Wednesday, April 18, 2012

106 years ago, a railroad story

A quick note... I wrote this 6 years ago, for a railroad newsletter never published...
The anniversary of the earthquake lead me to look for it again... and now, here it is...

Introduction


In April 1906 San Francisco and the Bay Area were rocked by a major earthquake.


Damage extended from Moss Landing, San Jose and Santa Cruz on the south, north to Santa Rosa. In San Francisco fires started by the quake destroyed much of the city.
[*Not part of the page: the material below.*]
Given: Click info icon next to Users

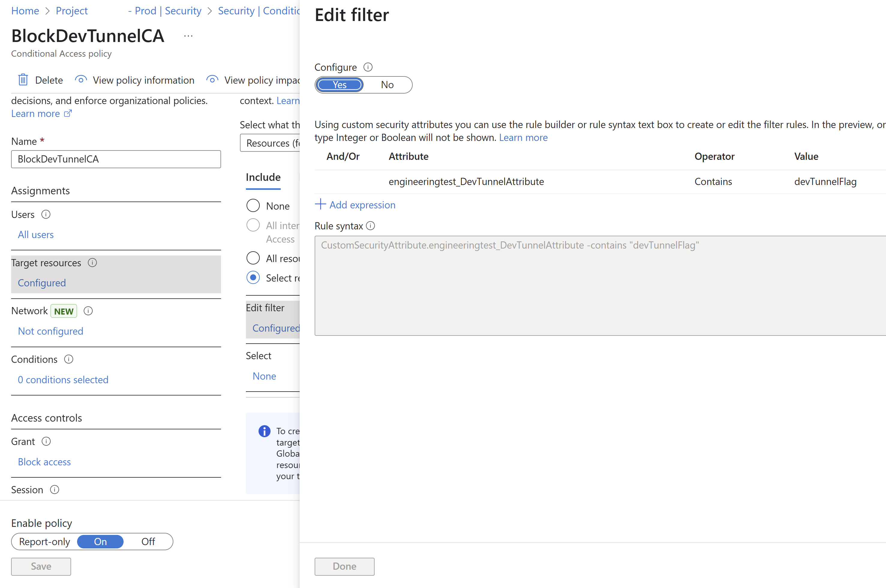Looking at the screenshot, I should (46, 215).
In the East Bay, damage was more limited, but the previously independent narrow gauge South Pacific Coast railroad, running along the edge of the bay was changed forever. When the dust cleared some years later, the narrow gauge was gone, in its place was a new modern standard gauge railroad, now a part of the Southern Pacific system.


In this special edition of the Carter Chronicles (or maybe Too Many Hats) we will explore this long coming but sudden end of the SPC, along impacts on the people of the area and railroad car building industry in San Francisco.


In retrospect, the 1906 earthquake should not have been a great surprise to any San Franciscan. In 1868 Hayward had been badly shaken, with damage reported as far away as San Francisco, where both Kimball’s and Casebolt’s works were damaged.


Smaller earthquakes hit in the 1890’s, but nothing had prepared the City for what would come at 5:13, April 18 1906.


Prelude - Planning for the end of the narrow gauge.


The South Pacific Coast had been leased to the standard gauge Southern Pacific in 1887. Previously, when the SP purchased narrow gauge railroads, such as the Monterey and Salinas Valley Railroad, or the Santa Cruz Railroad, they had been quickly standard gauged.


On the SPC, things were different. The SP initially changed little on the SPC, and later when changes did come they were less significant. In 1893 SP introduced the Sunset logo on freight cars which had been built not in Newark, by the Carter Brothers, but in Sacramento, in the Central Pacific shops. Soon afterward a third rail appeared in the SPC yards in San Jose, allowing the use of standard gauge cars, but preserving the narrow gauge. By 1895 the line between San Jose and Los Gatos had a third rail, and was seeing standard gauge freight service, but regular passenger service would not start until 1900.. By August of 1897 management had ordered that henceforth all new bridges constructed and all ties replaced will be done so as to accommodate broad gauge trains. Throughout the Alameda and Oakland local lines and out to the Alameda pier, track was dual gauged as well, allowing local service with broad gauge cars. By April 1903 tunnel No. 1, located between Los Gatos and Wrights had been day- lighted, allowing broad gauge excursion trains to run all the way to Wright’s and its picnic grounds. In December it was noted that 35 broad gauge cars of fruit had been shipped from Wright’ this season.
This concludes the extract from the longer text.